Resources for Addressing Mental Health Challenges at Work

(Family Features) Every year, about 1 in 5 adults in the United States experiences a mental illness and 1 in 25 lives with a serious mental illness that substantially interferes with or limits at least one major life activity. Mental illness is a top cause of worker disability in the U.S. and 62 percent of missed work days can be attributed to mental health conditions.

A leader in employee benefits, Unum recently published the report, “Strong Minds at Work,” on the prevalence of mental health issues in today’s workplaces. The research revealed just 25 percent of managers in the U.S. have received training on how to refer employees to mental health resources and more than half of people are unsure how to help a colleague with a mental health issue.
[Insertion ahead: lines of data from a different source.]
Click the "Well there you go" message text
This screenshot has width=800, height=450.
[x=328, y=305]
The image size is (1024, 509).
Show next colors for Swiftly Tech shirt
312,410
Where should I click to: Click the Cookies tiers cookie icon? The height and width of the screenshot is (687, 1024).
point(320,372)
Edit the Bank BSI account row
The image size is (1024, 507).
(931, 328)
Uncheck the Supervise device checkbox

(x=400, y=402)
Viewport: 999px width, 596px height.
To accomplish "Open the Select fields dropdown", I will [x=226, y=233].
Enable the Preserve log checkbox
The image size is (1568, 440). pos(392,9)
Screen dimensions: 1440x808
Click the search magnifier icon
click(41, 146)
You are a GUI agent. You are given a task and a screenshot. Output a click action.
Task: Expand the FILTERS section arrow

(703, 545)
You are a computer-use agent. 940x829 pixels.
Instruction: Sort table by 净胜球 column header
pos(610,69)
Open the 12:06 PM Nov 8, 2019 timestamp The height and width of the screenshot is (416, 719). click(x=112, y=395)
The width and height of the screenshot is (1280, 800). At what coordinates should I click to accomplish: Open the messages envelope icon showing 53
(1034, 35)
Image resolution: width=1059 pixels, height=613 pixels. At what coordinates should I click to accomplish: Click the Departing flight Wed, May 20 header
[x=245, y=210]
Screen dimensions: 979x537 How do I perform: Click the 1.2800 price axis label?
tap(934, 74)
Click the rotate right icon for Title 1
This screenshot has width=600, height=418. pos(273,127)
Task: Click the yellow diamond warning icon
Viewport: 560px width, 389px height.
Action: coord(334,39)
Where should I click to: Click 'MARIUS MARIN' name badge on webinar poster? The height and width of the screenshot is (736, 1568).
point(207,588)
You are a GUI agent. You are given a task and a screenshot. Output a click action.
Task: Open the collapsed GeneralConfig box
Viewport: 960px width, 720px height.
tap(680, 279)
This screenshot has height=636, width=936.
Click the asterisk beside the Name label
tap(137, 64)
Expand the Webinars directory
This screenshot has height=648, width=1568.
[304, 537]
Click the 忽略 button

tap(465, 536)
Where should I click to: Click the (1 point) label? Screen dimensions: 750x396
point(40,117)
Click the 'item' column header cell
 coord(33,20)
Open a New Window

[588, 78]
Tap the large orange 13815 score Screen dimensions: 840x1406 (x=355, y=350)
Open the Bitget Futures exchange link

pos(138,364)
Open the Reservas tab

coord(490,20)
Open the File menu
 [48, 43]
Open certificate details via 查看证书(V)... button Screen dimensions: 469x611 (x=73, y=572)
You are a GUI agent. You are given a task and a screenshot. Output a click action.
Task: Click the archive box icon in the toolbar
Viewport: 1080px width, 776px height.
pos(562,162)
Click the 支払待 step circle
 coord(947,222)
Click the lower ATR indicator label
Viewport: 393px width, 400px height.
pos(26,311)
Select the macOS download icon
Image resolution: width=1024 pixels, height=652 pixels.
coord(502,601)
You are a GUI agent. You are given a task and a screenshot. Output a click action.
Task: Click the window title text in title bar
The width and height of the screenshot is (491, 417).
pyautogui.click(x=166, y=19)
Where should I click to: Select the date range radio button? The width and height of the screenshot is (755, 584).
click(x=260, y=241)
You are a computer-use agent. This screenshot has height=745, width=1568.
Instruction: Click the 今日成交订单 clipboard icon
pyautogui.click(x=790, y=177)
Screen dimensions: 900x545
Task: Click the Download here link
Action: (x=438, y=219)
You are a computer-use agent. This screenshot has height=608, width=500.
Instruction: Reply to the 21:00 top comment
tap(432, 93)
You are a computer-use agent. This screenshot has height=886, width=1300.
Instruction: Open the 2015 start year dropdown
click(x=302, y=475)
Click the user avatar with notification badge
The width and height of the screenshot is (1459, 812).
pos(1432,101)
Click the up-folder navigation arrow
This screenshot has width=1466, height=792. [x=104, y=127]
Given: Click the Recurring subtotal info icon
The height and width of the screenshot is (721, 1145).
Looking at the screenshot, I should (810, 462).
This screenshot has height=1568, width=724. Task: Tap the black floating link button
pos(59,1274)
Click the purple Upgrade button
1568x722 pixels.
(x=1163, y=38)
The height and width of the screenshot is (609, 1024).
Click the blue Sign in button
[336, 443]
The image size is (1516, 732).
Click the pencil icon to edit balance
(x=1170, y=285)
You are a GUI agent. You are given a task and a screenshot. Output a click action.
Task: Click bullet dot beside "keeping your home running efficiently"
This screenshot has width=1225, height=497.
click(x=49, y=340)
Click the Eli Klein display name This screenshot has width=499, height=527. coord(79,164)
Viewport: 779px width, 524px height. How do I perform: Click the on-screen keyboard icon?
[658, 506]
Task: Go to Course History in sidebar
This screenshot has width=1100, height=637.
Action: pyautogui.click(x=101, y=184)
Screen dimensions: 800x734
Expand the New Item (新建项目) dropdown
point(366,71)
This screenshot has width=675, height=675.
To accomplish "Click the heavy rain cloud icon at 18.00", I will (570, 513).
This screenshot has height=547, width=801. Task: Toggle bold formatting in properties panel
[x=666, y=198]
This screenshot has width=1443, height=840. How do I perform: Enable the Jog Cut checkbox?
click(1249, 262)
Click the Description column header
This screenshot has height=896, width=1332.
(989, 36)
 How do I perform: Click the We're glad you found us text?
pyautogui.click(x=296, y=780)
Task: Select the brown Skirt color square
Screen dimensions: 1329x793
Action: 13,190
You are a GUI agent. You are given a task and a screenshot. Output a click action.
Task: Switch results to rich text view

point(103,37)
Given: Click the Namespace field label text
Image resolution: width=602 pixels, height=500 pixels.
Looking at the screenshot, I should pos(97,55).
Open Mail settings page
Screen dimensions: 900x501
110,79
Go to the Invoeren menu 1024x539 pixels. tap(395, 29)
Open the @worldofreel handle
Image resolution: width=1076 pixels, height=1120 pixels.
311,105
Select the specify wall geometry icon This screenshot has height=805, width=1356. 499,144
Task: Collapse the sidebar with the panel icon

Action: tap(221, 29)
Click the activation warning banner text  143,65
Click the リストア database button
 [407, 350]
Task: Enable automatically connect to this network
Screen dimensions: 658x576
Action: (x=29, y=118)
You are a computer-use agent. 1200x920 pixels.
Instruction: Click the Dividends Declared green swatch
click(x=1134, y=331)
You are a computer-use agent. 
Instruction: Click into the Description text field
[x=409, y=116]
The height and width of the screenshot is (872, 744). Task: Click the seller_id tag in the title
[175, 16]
“The development, implementation and promotion of mental health strategies has become a top priority for many of today’s employers,” said Michelle Jackson, assistant vice president of market development at Unum. “Creating a workplace culture that promotes mental health resources and encourages employees to take advantage of them helps to destigmatize mental health issues and can lead to a happier, more productive workforce.”

Some of the report’s findings include:

  • Fifty-five percent of employees said their employer did not have, or they were unsure if their employer had, a specific program, initiative or policy in place to address mental health.
  • Sixty-one percent of employees felt there’s a social stigma in the workplace toward colleagues with mental health issues; half of them felt the stigma has stayed the same or worsened in the past five years.
  • Among employees with a mental health issue, 42 percent went to work with suicidal feelings.

“The fact that such a high percentage of employees have come to work feeling suicidal is troubling,” Jackson said. “While this is certainly a worst-case scenario and employers would hope issues would not progress to this level, it also emphasizes the need to ensure support and resources are understood and readily available in the workplace.”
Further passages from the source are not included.